To do:
Please answer these questions about the vsock patch email below:
(a) What patch version appears in the subject line?
(b) Which function does the code comment point to for the socket lookups that use vsock_net_check_mode()?
(c) What does Paolo Abeni say user space needs a way to query?

Document section:
From: Bobby Eshleman <bobbyeshleman@gmail.com>
To: Paolo Abeni <pabeni@redhat.com>
Cc: "Stefano Garzarella" <sgarzare@redhat.com>,
"David S. Miller" <davem@davemloft.net>,
"Eric Dumazet" <edumazet@google.com>,
"Jakub Kicinski" <kuba@kernel.org>,
"Simon Horman" <horms@kernel.org>,
"Stefan Hajnoczi" <stefanha@redhat.com>,
"Michael S. Tsirkin" <mst@redhat.com>,
"Jason Wang" <jasowang@redhat.com>,
"Eugenio Pérez" <eperezma@redhat.com>,
"Xuan Zhuo" <xuanzhuo@linux.alibaba.com>,
"K. Y. Srinivasan" <kys@microsoft.com>,
"Haiyang Zhang" <haiyangz@microsoft.com>,
"Wei Liu" <wei.liu@kernel.org>,
"Dexuan Cui" <decui@microsoft.com>,
"Bryan Tan" <bryan-bt.tan@broadcom.com>,
"Vishnu Dasa" <vishnu.dasa@broadcom.com>,
"Broadcom internal kernel review list"
<bcm-kernel-feedback-list@broadcom.com>,
"Shuah Khan" <shuah@kernel.org>,
linux-kernel@vger.kernel.org, virtualization@lists.linux.dev,
netdev@vger.kernel.org, kvm@vger.kernel.org,
linux-hyperv@vger.kernel.org, linux-kselftest@vger.kernel.org,
berrange@redhat.com, "Sargun Dhillon" <sargun@sargun.me>,
"Bobby Eshleman" <bobbyeshleman@meta.com>
Subject: Re: [PATCH net-next v12 04/12] vsock: add netns support to virtio transports
Date: Tue, 2 Dec 2025 14:01:04 -0800 [thread overview]
Message-ID: <aS9hoOKb7yA5Qgod@devvm11784.nha0.facebook.com> (raw)
In-Reply-To: <06b7cfea-d366-44f7-943e-087ead2f25c2@redhat.com>
On Tue, Dec 02, 2025 at 09:47:19PM +0100, Paolo Abeni wrote:
> On 12/2/25 6:56 PM, Bobby Eshleman wrote:
> > On Tue, Dec 02, 2025 at 11:18:14AM +0100, Paolo Abeni wrote:
> >> On 11/27/25 8:47 AM, Bobby Eshleman wrote:
> >>> @@ -674,6 +689,17 @@ static int vhost_vsock_dev_open(struct inode *inode, struct file *file)
> >>> goto out;
> >>> }
> >>>
> >>> + net = current->nsproxy->net_ns;
> >>> + vsock->net = get_net_track(net, &vsock->ns_tracker, GFP_KERNEL);
> >>> +
> >>> + /* Store the mode of the namespace at the time of creation. If this
> >>> + * namespace later changes from "global" to "local", we want this vsock
> >>> + * to continue operating normally and not suddenly break. For that
> >>> + * reason, we save the mode here and later use it when performing
> >>> + * socket lookups with vsock_net_check_mode() (see vhost_vsock_get()).
> >>> + */
> >>> + vsock->net_mode = vsock_net_mode(net);
> >>
> >> I'm sorry for the very late feedback. I think that at very least the
> >> user-space needs a way to query if the given transport is in local or
> >> global mode, as AFAICS there is no way to tell that when socket creation
> >> races with mode change.

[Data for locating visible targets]
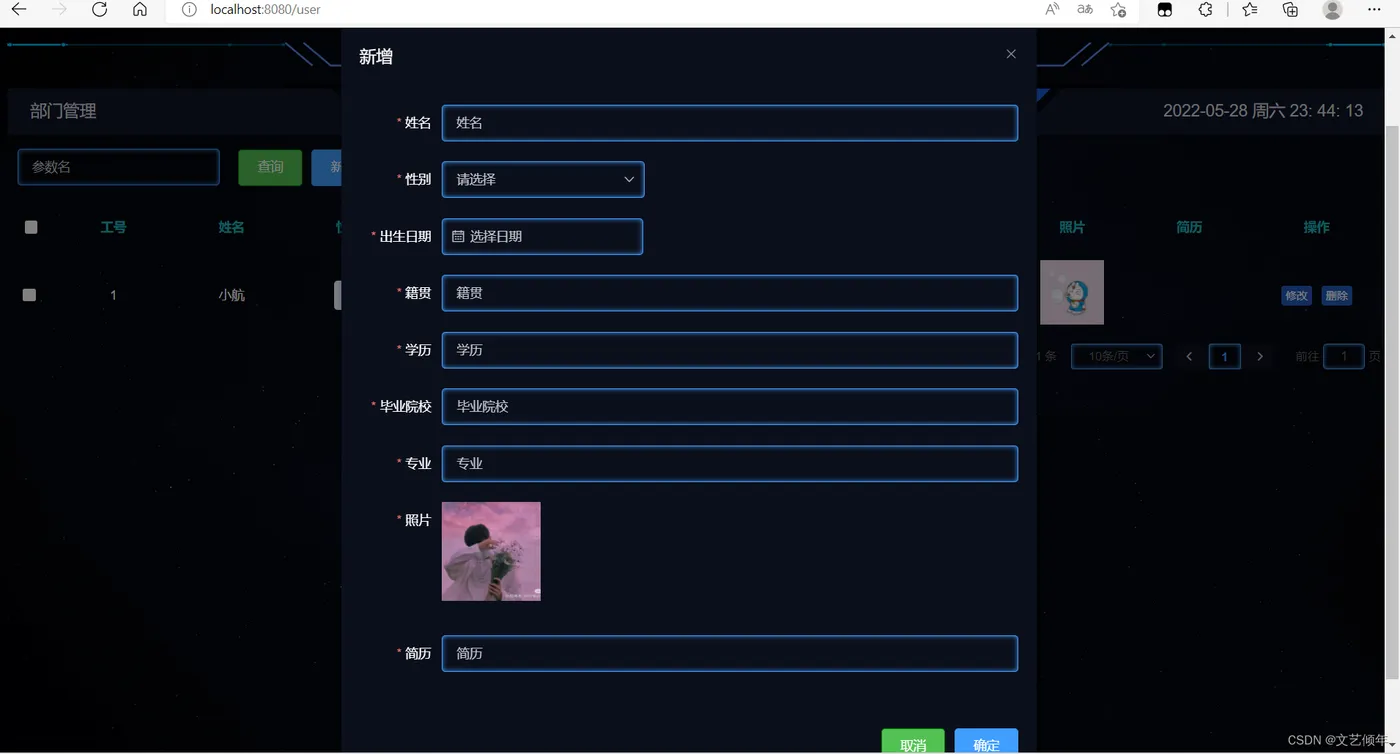This screenshot has width=1400, height=754.
Task: Click the next page arrow in pagination
Action: [1260, 356]
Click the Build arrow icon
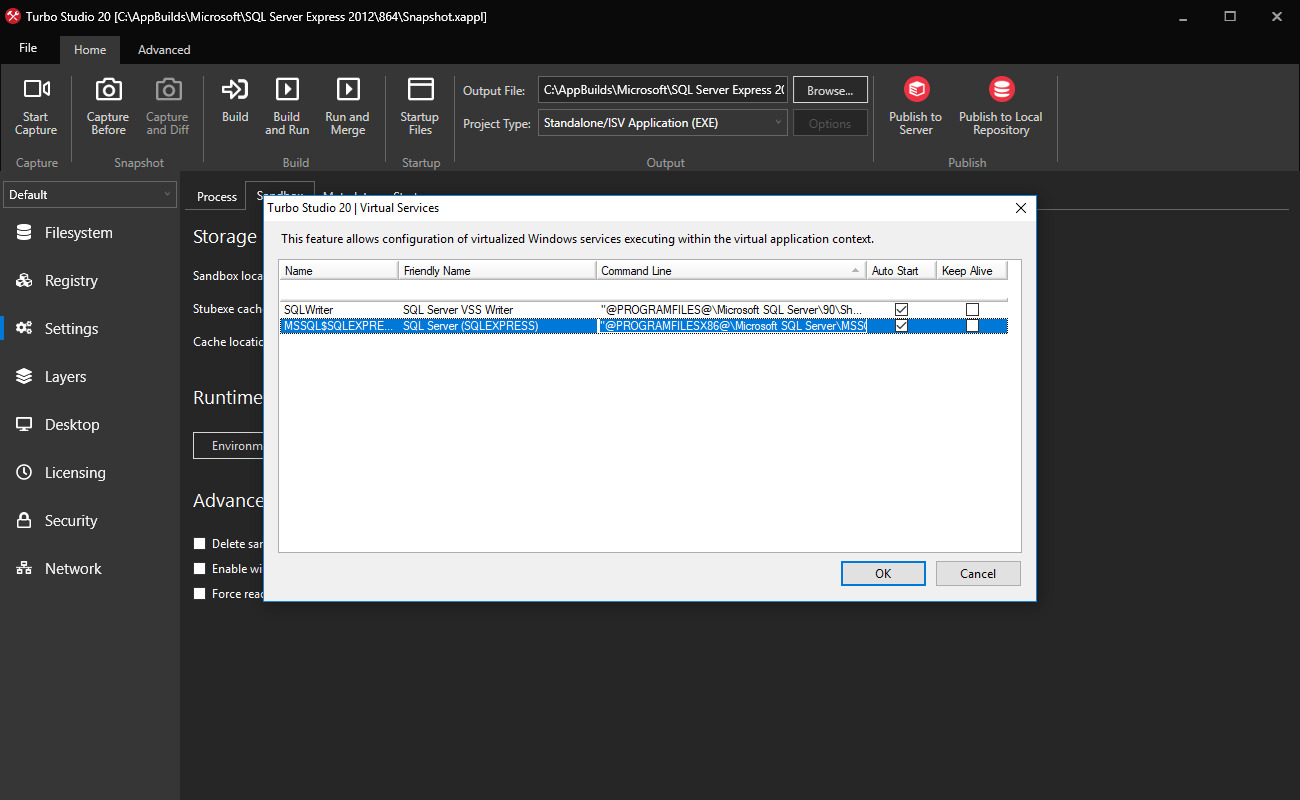The width and height of the screenshot is (1300, 800). (235, 90)
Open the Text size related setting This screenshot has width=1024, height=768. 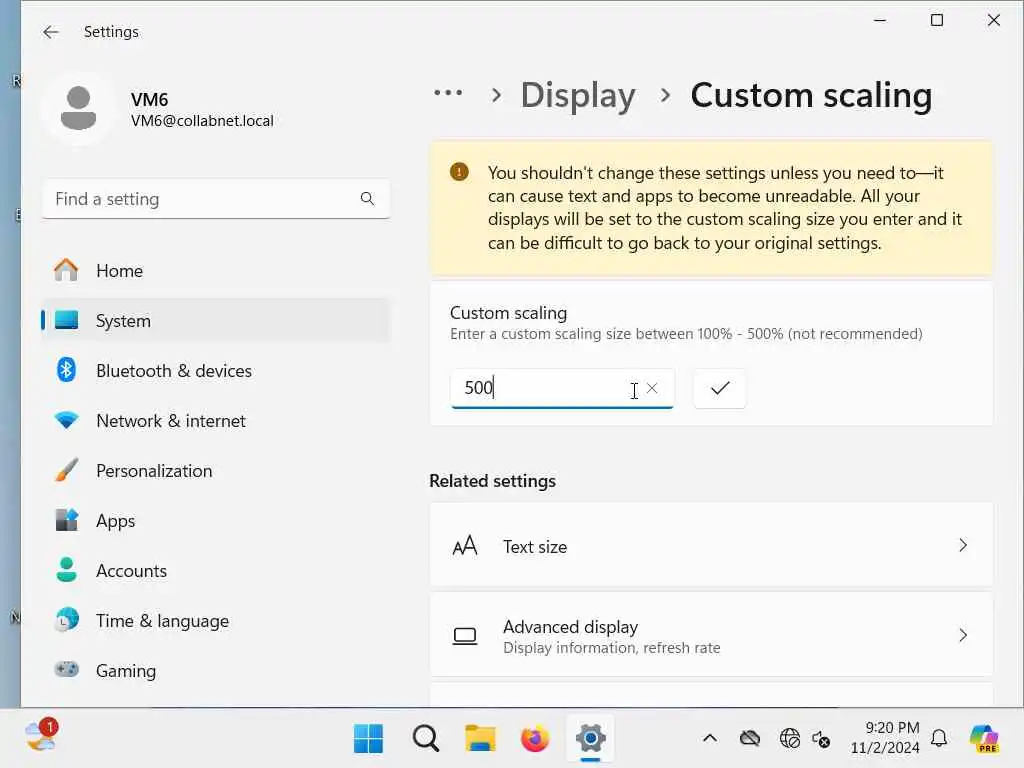(711, 546)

Task solution:
(a) v12
(b) vhost_vsock_get()
(c) Whether the given transport is in local or global mode